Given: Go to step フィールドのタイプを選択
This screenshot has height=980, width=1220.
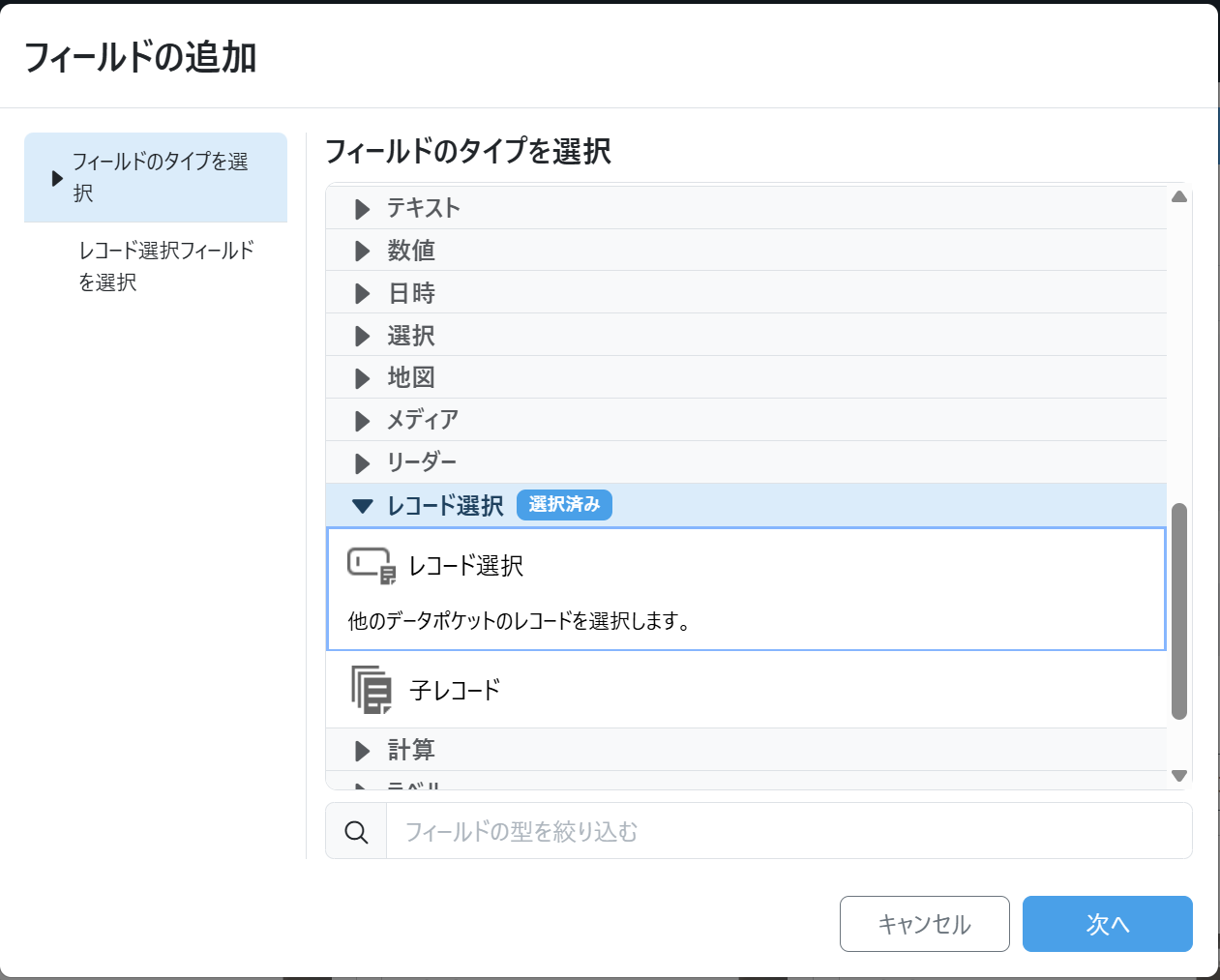Looking at the screenshot, I should 160,177.
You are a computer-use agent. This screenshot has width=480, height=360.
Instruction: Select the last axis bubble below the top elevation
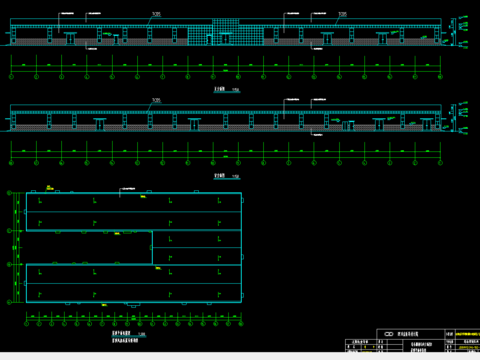[440, 77]
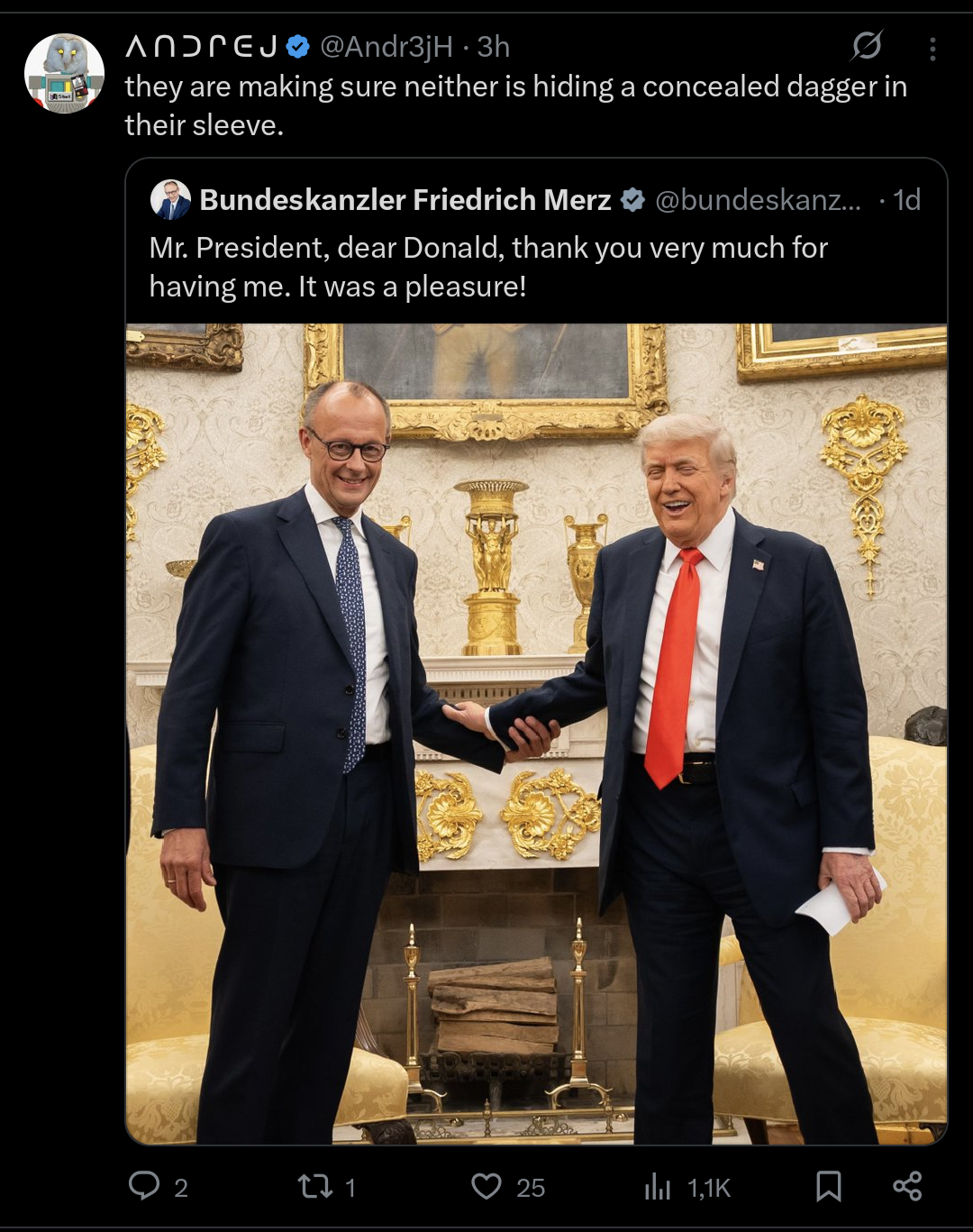Open Bundeskanzler Friedrich Merz profile name
Screen dimensions: 973x1232
point(405,199)
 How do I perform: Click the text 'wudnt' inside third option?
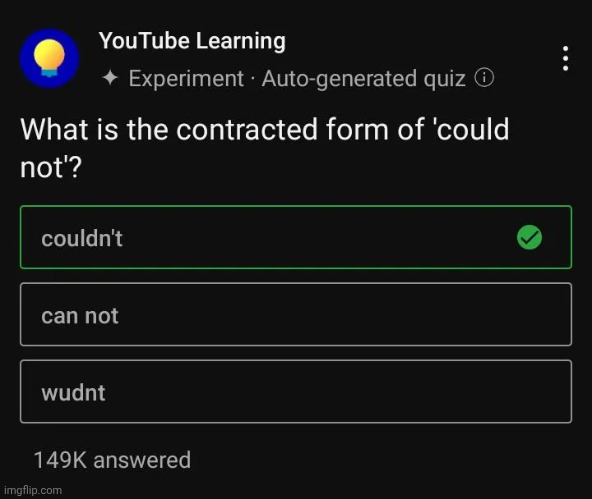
——————————
[Written request]: Can you rewrite all the rows above as a JSON list of strings, with one string per line, no blank lines, and the pictures left out?

[Expected answer]:
[
  "Given: Go to step フィールドのタイプを選択",
  "This screenshot has height=980, width=1220.",
  "Looking at the screenshot, I should 160,177.",
  "You are a computer-use agent. This screenshot has width=480, height=360.",
  "Instruction: Select the last axis bubble below the top elevation",
  "[440, 77]",
  "Open Bundeskanzler Friedrich Merz profile name",
  "Screen dimensions: 973x1232",
  "point(405,199)",
  " How do I perform: Click the text 'wudnt' inside third option?"
]